**Material supplied:**
— start —

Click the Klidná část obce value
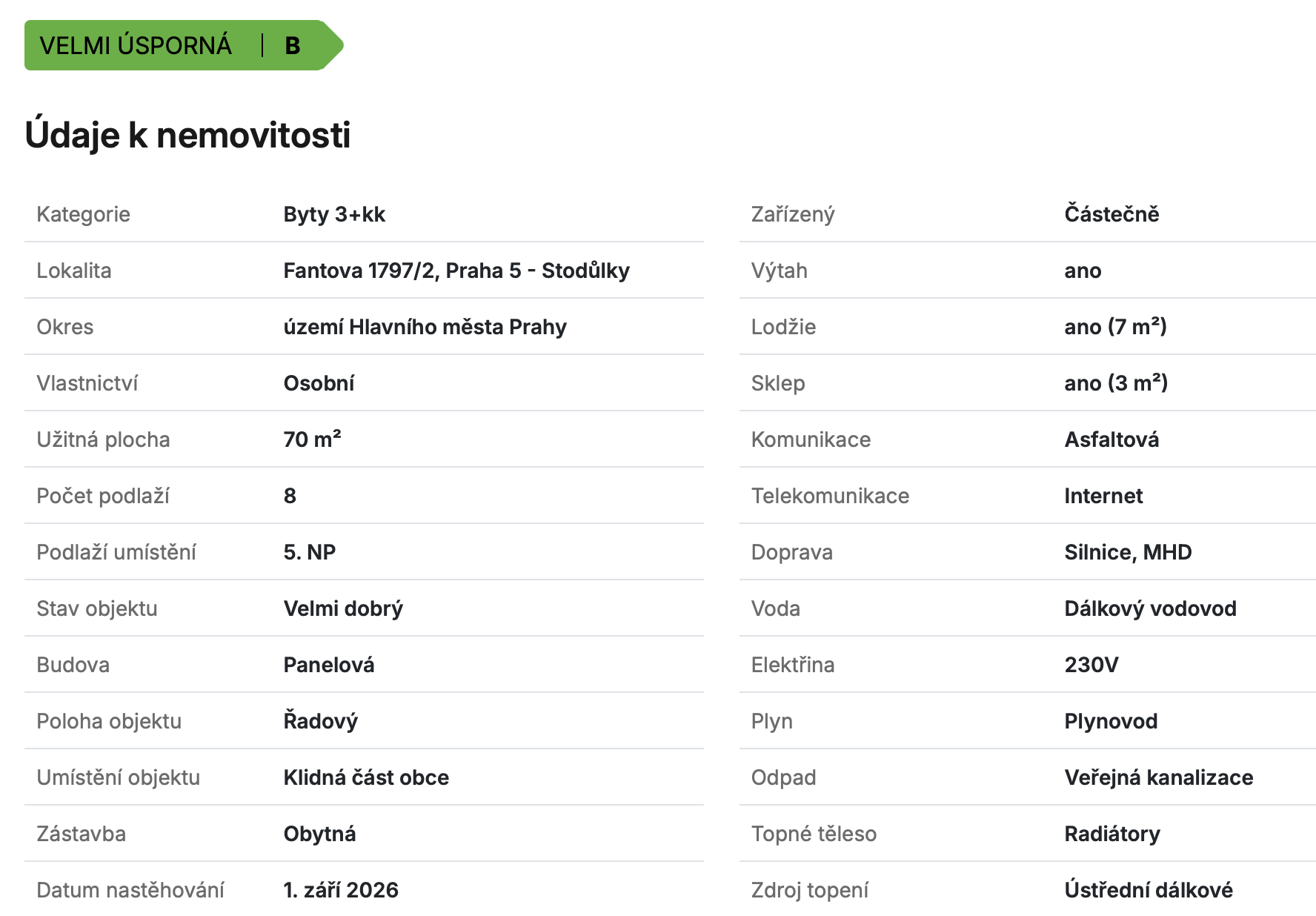 [366, 777]
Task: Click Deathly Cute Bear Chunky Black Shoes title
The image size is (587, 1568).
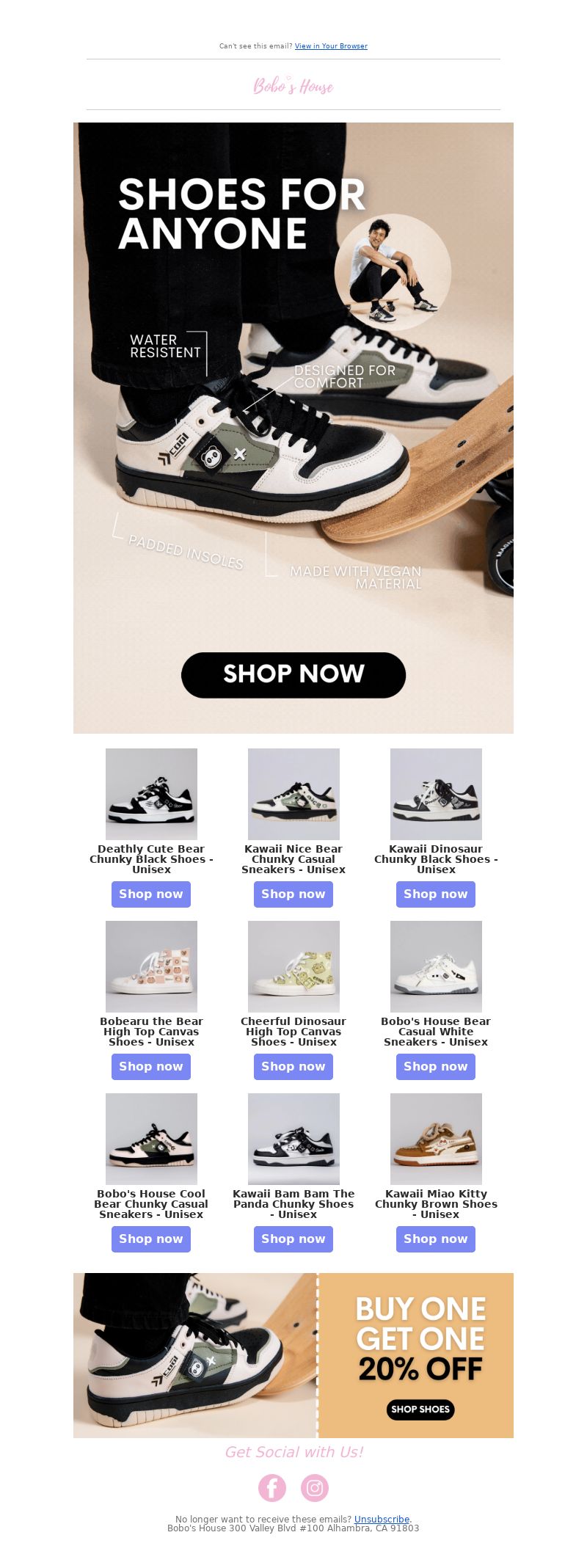Action: click(151, 859)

— end —

**Required task:**
Retype the data above line for line, with no changes, and leave out the pictures.

**Answer to the task:**
Click the Klidná část obce value
 [366, 777]
Task: Click Deathly Cute Bear Chunky Black Shoes title
The image size is (587, 1568).
Action: click(151, 859)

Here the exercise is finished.